What you need to do> Please give again, word for word, the line that contains "This screenshot has width=1057, height=553." and every line after it to the end of the data, with no other lines.

--- Data to examine Enclosed Below ---

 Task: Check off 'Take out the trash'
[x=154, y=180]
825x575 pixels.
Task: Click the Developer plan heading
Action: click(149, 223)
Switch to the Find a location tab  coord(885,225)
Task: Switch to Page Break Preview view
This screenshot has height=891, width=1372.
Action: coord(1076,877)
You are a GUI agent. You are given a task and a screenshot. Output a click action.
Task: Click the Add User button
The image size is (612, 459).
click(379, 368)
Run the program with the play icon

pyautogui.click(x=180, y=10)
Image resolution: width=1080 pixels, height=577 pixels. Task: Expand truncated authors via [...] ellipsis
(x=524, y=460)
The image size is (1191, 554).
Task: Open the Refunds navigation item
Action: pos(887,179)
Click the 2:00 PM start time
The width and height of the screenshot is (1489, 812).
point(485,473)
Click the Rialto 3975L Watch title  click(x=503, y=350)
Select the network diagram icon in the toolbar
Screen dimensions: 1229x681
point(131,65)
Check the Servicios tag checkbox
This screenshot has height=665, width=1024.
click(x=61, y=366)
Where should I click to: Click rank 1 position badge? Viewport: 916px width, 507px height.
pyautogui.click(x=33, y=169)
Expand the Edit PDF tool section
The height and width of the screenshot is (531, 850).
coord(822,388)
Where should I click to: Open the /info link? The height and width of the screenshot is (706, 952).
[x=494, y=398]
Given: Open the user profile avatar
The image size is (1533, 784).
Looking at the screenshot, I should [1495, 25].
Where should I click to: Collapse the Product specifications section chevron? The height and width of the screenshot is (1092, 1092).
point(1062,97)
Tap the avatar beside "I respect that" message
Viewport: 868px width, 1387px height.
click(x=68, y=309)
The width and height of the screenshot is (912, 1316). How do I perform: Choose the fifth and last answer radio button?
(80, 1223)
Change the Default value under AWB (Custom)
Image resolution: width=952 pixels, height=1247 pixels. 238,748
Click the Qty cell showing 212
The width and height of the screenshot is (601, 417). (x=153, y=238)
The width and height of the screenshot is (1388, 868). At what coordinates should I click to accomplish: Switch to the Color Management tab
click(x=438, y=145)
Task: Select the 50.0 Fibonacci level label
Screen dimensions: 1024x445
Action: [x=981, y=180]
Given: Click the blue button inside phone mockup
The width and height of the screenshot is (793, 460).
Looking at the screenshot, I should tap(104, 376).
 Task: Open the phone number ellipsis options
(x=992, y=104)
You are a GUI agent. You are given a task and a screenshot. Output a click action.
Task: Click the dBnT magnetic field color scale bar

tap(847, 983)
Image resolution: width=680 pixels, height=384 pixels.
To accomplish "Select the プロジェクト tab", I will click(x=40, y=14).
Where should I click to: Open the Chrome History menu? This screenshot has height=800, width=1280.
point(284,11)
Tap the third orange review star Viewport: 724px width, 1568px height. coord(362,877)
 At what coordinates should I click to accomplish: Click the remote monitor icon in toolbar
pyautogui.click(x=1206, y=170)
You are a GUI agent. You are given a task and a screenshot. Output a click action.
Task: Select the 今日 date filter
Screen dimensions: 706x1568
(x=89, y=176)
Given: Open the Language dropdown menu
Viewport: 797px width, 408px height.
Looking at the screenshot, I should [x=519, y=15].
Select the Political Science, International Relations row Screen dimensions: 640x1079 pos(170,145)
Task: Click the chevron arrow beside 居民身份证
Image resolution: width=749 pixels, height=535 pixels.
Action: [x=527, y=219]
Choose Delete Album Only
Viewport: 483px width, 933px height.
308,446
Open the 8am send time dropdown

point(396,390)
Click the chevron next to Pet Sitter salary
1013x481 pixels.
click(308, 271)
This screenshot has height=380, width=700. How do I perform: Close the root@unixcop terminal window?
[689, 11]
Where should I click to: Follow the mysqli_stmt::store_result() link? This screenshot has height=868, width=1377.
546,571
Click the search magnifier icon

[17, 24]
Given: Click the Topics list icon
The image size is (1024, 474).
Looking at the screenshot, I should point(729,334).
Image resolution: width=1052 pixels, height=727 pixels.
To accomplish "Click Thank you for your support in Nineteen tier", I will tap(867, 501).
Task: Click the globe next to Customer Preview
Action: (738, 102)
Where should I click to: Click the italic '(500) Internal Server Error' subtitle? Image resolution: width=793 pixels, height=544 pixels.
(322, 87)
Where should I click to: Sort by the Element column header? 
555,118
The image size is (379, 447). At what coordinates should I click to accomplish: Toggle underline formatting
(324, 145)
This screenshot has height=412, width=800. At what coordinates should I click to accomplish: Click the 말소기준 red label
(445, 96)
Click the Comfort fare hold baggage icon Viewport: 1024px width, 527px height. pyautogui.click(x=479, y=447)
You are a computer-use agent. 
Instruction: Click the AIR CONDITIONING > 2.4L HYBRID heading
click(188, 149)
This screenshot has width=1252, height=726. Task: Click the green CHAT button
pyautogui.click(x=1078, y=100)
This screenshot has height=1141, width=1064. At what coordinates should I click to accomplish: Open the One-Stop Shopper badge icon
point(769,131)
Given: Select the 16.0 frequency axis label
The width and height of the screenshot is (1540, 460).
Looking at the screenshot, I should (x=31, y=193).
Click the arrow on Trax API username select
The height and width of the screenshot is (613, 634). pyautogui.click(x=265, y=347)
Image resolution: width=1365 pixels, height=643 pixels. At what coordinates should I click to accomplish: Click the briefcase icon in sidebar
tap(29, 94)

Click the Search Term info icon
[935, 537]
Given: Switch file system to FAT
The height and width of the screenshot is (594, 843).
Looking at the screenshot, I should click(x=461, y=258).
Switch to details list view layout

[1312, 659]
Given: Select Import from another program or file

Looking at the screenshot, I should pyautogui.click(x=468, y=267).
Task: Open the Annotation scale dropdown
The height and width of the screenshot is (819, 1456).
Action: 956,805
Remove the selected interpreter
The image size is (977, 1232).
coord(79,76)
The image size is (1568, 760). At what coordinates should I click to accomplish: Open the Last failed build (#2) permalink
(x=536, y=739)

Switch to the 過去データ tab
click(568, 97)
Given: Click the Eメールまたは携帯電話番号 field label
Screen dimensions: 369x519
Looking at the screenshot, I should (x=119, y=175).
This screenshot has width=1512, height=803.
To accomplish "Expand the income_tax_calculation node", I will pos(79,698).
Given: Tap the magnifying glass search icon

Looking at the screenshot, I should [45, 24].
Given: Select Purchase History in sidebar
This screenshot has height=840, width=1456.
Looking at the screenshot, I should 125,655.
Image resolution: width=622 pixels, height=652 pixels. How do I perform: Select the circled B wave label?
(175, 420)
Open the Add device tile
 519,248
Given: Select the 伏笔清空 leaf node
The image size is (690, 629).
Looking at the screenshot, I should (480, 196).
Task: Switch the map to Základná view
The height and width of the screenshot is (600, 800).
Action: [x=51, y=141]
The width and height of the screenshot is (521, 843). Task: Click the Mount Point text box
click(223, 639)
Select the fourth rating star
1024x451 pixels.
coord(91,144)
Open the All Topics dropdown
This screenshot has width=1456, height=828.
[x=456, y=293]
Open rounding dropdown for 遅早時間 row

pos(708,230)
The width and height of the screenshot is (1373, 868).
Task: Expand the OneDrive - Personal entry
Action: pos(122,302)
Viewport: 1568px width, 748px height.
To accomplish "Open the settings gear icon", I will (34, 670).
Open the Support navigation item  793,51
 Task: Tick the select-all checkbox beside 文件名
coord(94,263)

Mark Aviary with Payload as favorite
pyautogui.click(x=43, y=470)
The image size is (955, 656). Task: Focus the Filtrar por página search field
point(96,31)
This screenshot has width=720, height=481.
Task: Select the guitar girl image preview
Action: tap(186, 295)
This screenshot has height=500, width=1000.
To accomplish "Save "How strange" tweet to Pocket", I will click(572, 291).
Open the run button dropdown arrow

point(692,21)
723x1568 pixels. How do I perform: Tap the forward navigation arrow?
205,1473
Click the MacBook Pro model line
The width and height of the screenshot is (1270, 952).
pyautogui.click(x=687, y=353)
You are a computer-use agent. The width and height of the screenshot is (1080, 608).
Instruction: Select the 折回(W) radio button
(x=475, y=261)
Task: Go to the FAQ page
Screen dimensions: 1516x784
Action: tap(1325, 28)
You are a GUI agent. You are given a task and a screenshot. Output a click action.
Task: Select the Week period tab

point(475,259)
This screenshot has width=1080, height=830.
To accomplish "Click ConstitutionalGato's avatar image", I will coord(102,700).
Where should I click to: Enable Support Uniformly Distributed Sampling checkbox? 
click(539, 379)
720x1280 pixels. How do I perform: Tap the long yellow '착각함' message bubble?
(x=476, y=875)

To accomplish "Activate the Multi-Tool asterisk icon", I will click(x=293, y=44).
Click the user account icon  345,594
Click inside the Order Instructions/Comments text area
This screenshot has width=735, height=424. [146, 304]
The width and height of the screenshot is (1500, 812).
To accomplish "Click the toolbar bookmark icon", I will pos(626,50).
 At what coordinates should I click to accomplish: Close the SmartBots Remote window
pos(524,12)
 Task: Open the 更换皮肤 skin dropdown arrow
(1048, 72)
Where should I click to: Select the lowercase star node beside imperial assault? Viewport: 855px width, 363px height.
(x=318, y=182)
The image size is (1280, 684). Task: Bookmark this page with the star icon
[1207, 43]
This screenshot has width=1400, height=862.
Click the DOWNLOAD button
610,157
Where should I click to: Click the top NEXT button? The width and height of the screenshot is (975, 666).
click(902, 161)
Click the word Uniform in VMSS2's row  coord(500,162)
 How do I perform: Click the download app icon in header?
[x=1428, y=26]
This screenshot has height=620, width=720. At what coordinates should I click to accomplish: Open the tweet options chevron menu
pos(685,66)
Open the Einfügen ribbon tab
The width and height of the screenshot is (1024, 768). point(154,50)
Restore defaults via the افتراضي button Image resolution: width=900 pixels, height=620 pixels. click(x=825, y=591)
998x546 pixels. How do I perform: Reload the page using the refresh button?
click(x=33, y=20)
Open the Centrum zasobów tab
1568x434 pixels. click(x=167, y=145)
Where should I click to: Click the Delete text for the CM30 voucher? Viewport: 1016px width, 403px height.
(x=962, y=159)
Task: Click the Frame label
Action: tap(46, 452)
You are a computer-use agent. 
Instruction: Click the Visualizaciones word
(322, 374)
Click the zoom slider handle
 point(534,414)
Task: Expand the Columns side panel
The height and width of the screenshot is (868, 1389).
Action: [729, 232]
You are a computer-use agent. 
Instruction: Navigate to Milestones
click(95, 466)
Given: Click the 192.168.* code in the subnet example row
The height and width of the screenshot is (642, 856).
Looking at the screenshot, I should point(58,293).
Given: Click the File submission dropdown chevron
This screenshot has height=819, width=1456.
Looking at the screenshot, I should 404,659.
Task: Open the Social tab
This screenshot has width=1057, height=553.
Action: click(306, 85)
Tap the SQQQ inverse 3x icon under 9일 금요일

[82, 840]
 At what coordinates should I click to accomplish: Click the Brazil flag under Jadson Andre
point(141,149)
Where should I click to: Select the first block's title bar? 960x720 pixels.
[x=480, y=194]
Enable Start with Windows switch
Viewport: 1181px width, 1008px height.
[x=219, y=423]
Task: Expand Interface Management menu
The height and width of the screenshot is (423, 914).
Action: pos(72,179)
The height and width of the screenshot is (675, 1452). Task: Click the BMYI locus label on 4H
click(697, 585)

--- End of Enclosed Data to examine ---

Reply>
This screenshot has width=1057, height=553.
Action: click(306, 85)
Tap the SQQQ inverse 3x icon under 9일 금요일

[82, 840]
 At what coordinates should I click to accomplish: Click the Brazil flag under Jadson Andre
point(141,149)
Where should I click to: Select the first block's title bar? 960x720 pixels.
[x=480, y=194]
Enable Start with Windows switch
Viewport: 1181px width, 1008px height.
[x=219, y=423]
Task: Expand Interface Management menu
The height and width of the screenshot is (423, 914).
Action: pos(72,179)
The height and width of the screenshot is (675, 1452). Task: Click the BMYI locus label on 4H
click(697, 585)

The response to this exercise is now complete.